Los Alisos

A pipeline leads into the still-under-construction Los Alisos wastewater treatment plant in Nogales, Sonora in this slide included in a 2012 presentation by Octavio Gastelum Ceballos, then-director of the city’s water utility known by its Spanish acronym OOMAPAS.

Authorities have finally identified the source of the intermittent flow of untreated wastewater containing raw sewage from Nogales, Sonora into the Nogales Wash, but have yet to stop the problem.

As of Thursday morning, only one of five pumps were functioning to pump water into the Los Alisos Wastewater Treatment Plant in Nogales, Sonora, causing a feeder pipeline to back up, according to Lori Kuczmanski, spokeswoman for the U.S. Section of the International Boundary Water Commission.

“The pumps are about five years old and the inspection revealed that they are worn out due to excessive grit and they’re not being maintained,” Kuczmanski said, adding that during heavy periods of water flow, “the pipeline can’t handle the water and it’s overflowing into the Nogales Wash.”

Kuczmanski was unable to say when the problem would be resolved, since workers are having to clean the pumps manually.

“The solution to this, they think, is that a grit basin ahead of the wet well would prevent any grit from getting into these pumps, so the pumps don’t get clogged up,” she said.

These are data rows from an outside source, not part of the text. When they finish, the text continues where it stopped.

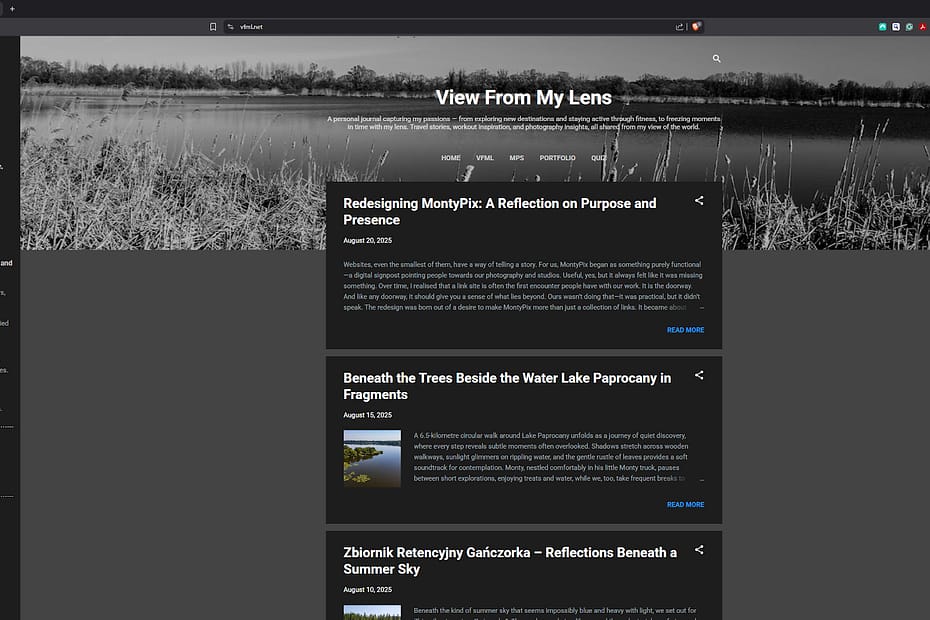Open the blog search icon

point(716,59)
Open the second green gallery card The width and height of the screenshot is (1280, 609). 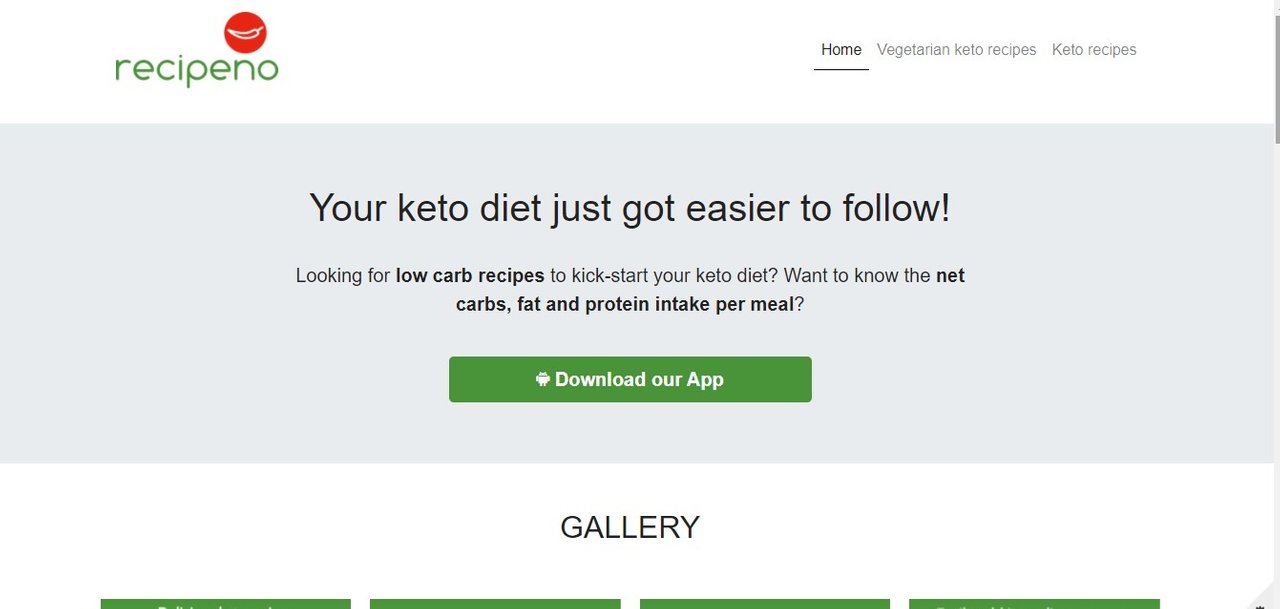point(495,604)

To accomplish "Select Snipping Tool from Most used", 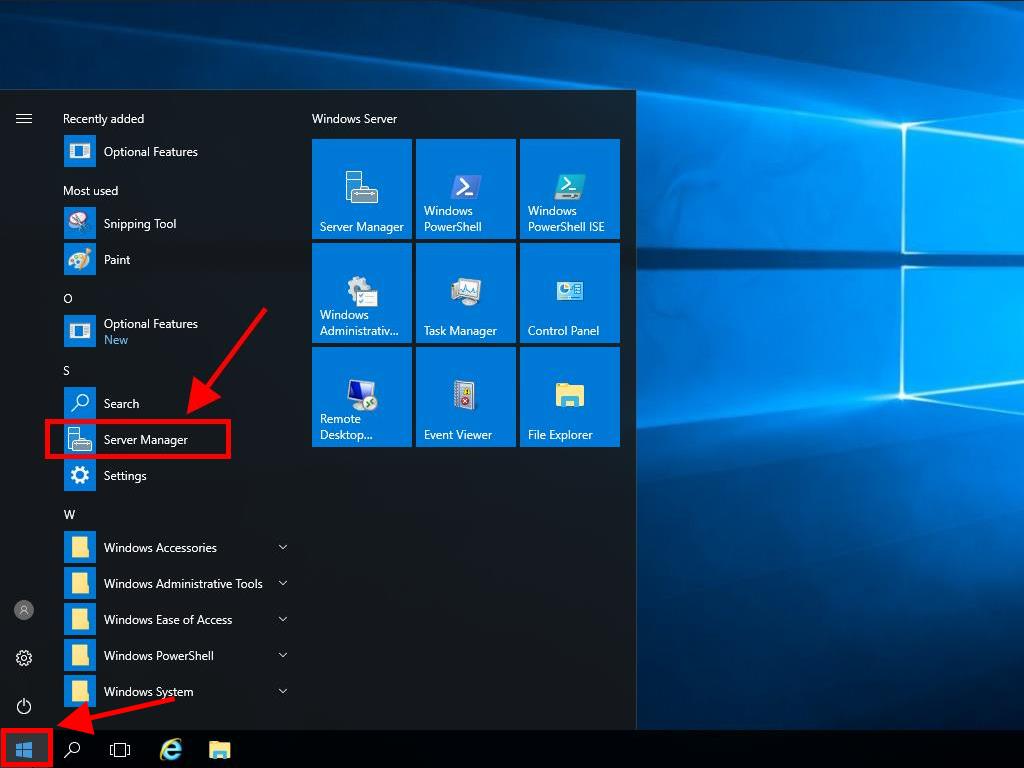I will click(138, 224).
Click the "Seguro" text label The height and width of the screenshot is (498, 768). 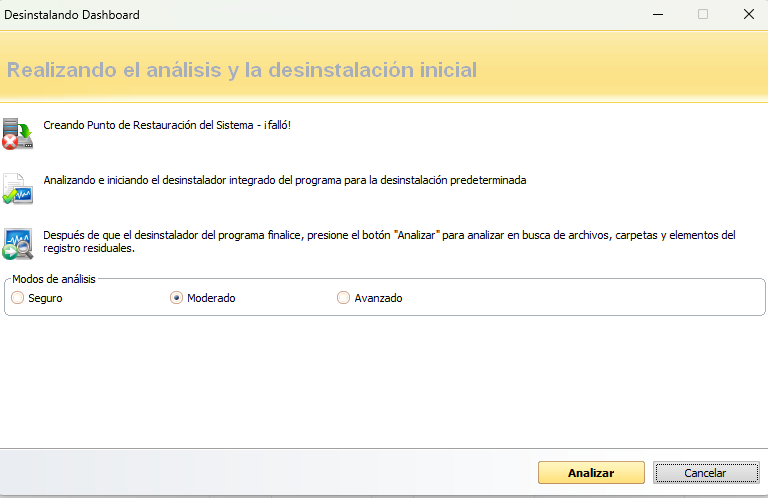46,298

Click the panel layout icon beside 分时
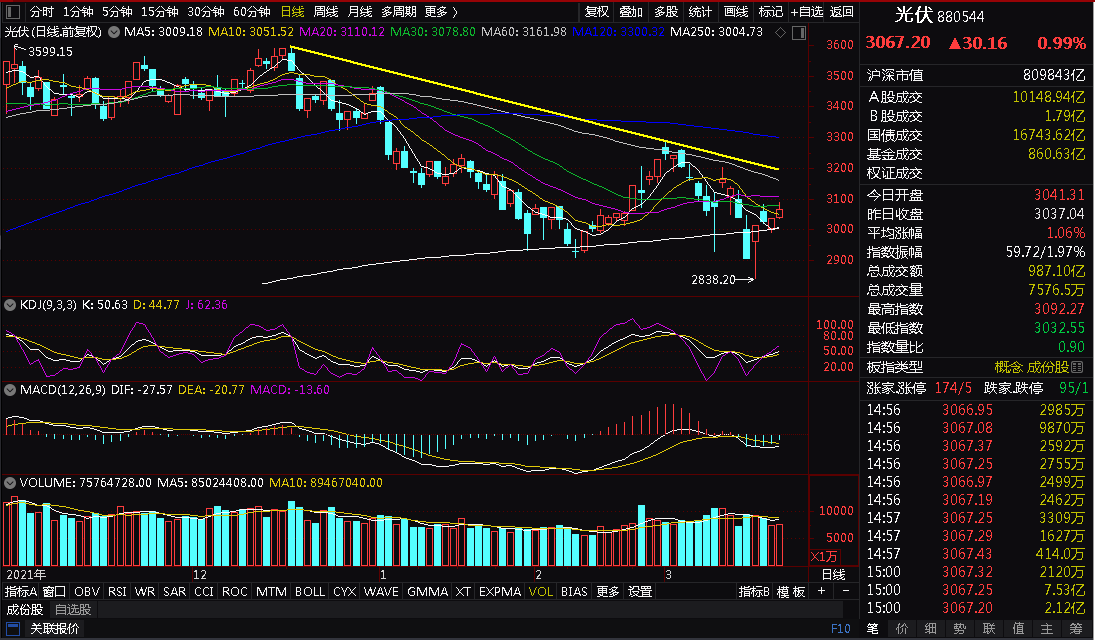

The Arizona Department of Environmental Quality announced on Jan. 25 that untreated wastewater containing raw sewage was being intermittently released into a tunnel that transports stormwater across the border, then exiting the tunnel into the Nogales Wash approximately one mile north of the border. 

Kuczmanski said Thursday that the wastewater is still being intermittently released into the wash during high water usage periods in Nogales, Sonora, such as in the morning when people get ready to start their days and in the evening when they return home.

The $19.3-million Los Alisos treatment plant was meant to provide treated water to more homes and neighborhoods in Nogales, Sonora while also taking some of the pressure off the Nogales International Wastewater Treatment Plant in Rio Rico, which processes sewage from both sides of the border.

At the time of its inauguration in August 2012, it was praised by officials from both sides of the border as a model for Mexico and the rest of Latin America.